* _EXERCISE BRIEF_
Write out the material from the line containing "is (784, 539)." through the line containing "sensitivity-slider is located", both included, word for word. Leave the pictures out of your answer.

* _THE DATA_
⁂

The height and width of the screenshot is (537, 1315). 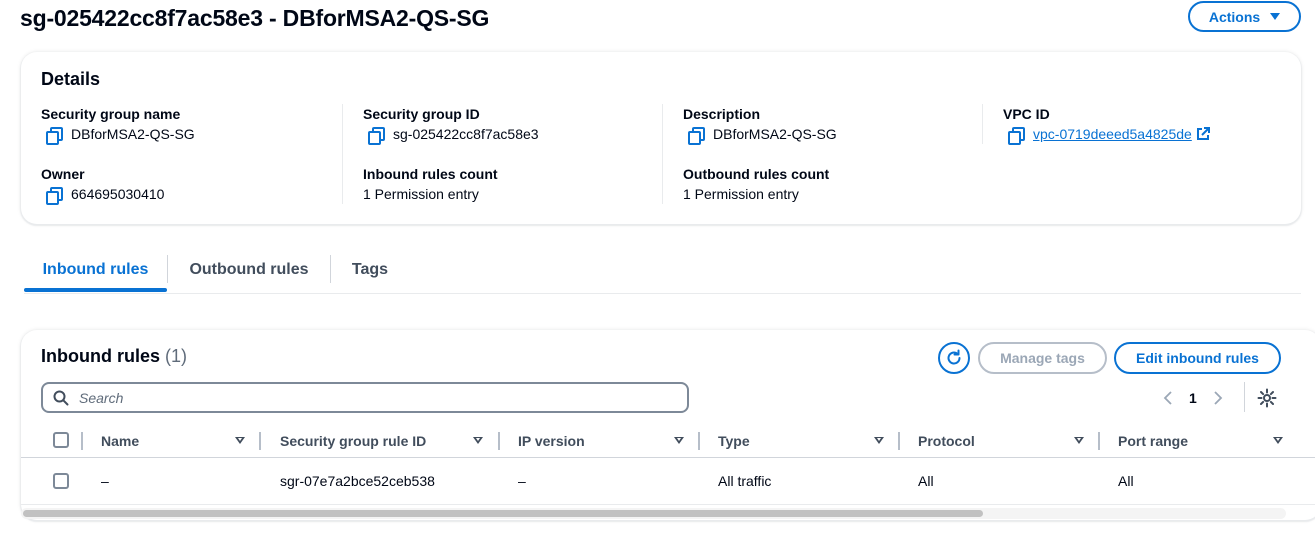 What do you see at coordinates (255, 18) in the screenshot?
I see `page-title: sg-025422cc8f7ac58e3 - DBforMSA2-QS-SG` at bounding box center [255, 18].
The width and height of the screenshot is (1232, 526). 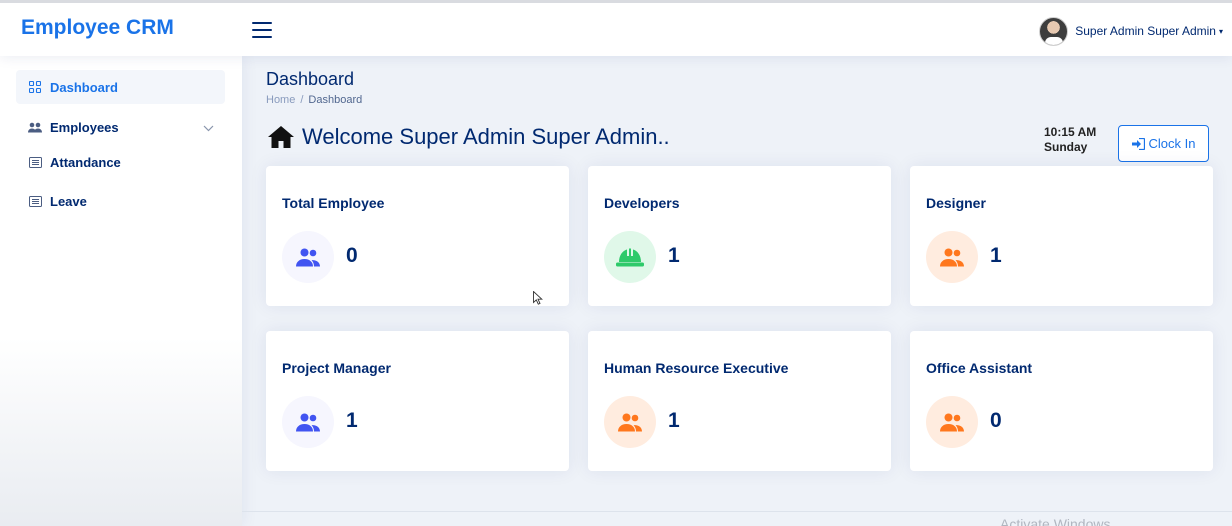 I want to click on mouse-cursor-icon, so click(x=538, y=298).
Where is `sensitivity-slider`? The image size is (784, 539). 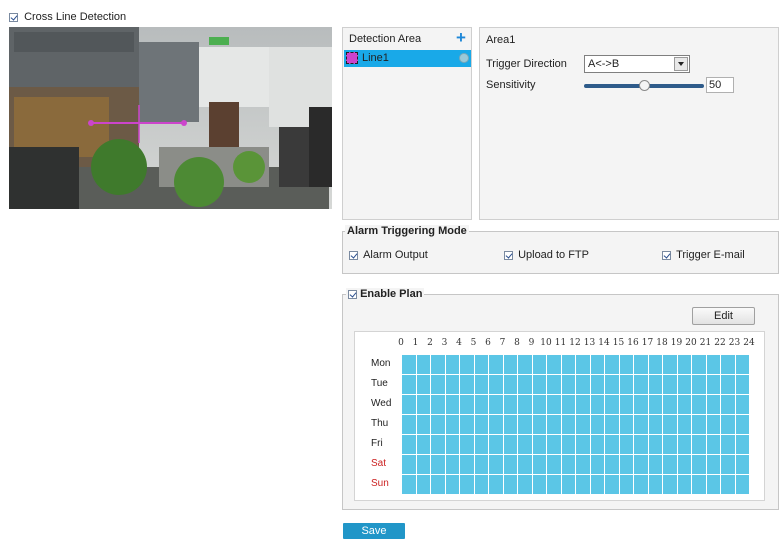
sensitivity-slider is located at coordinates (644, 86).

⁂

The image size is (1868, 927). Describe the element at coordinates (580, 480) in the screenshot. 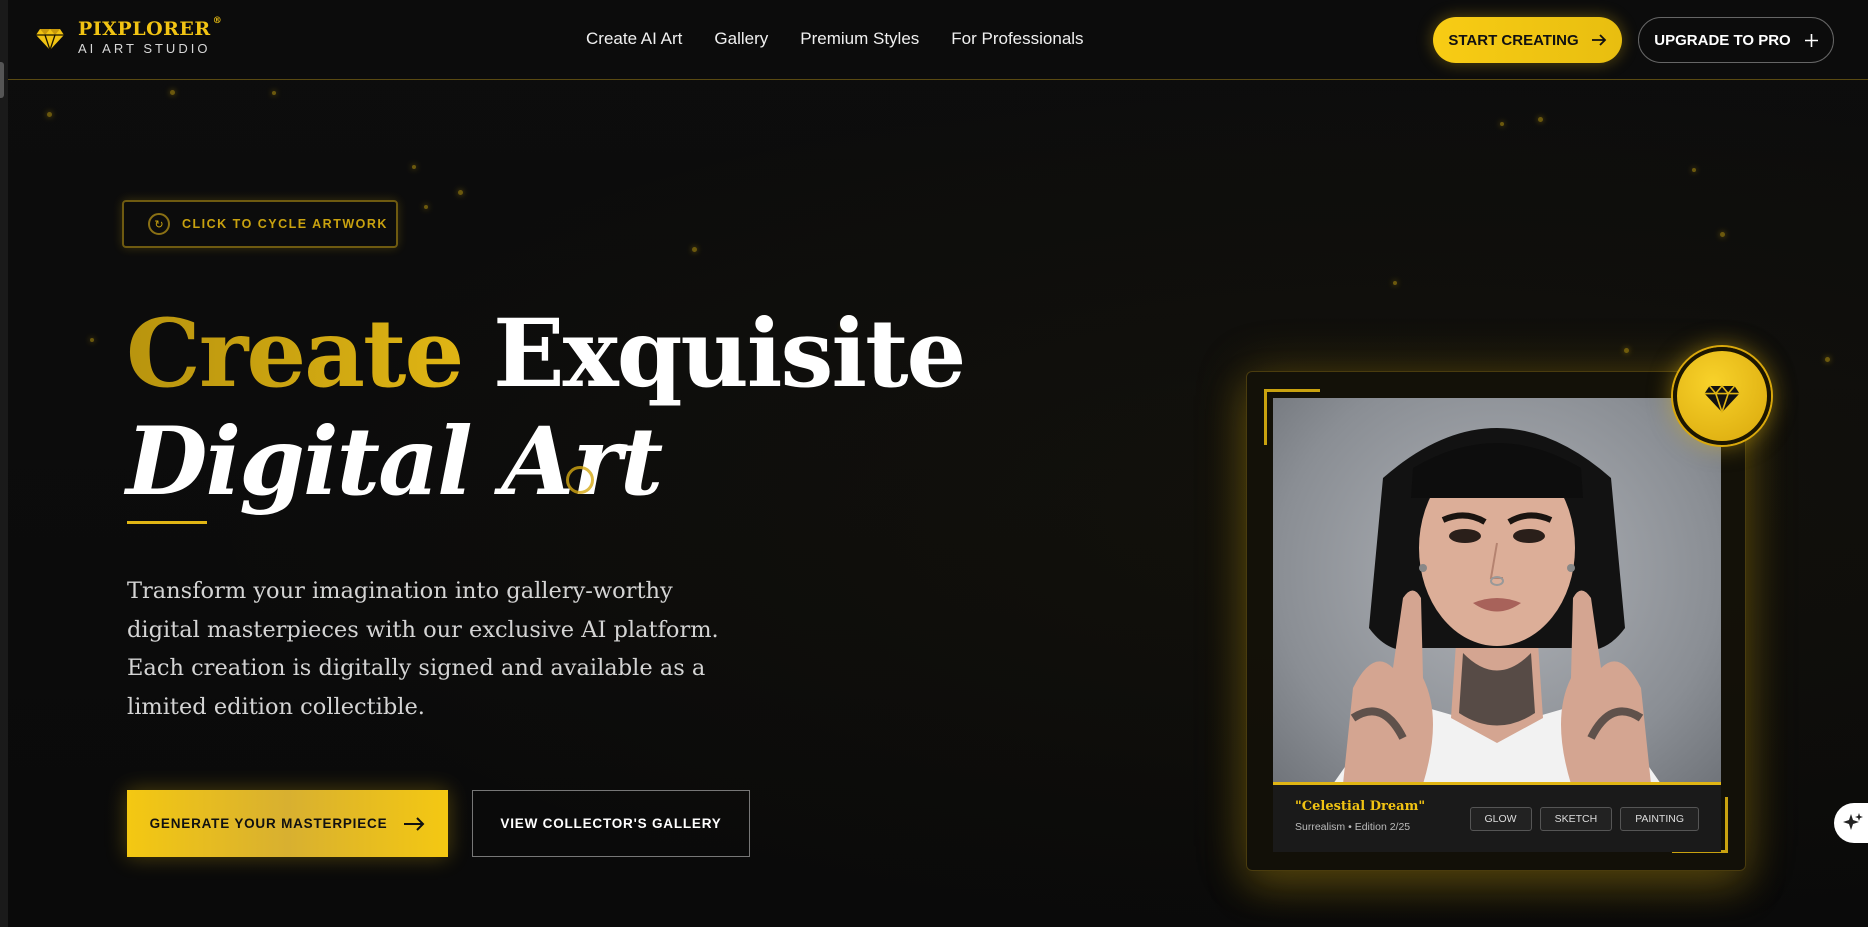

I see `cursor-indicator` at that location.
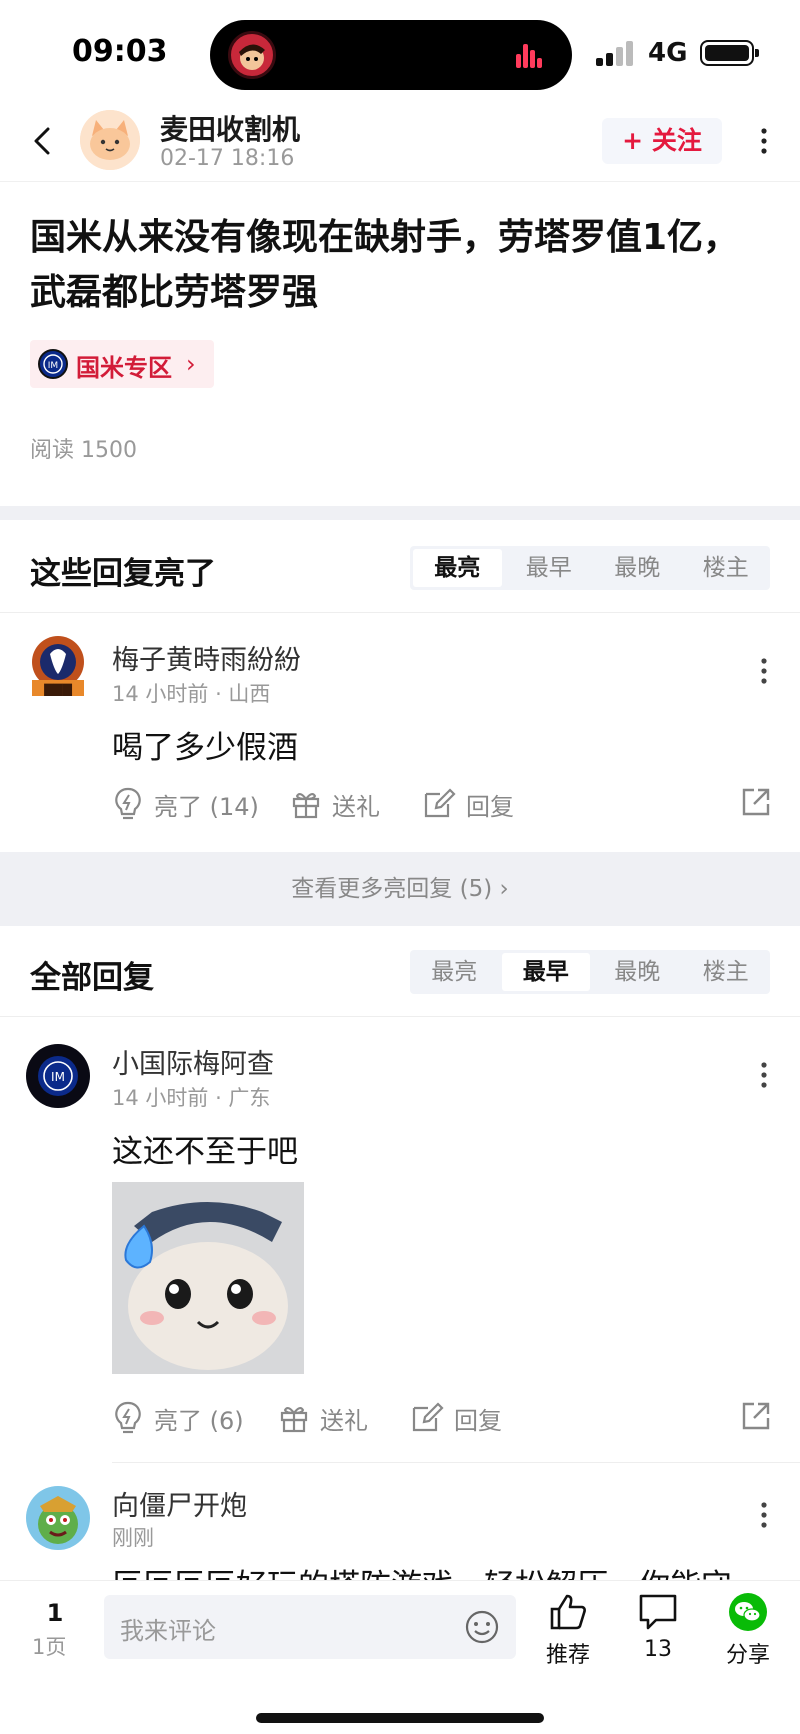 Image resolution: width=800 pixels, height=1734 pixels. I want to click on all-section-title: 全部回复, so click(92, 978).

⁂

* _WRITTEN REPLY_
Where is `sensitivity-slider`? The image size is (784, 539). 
sensitivity-slider is located at coordinates (644, 86).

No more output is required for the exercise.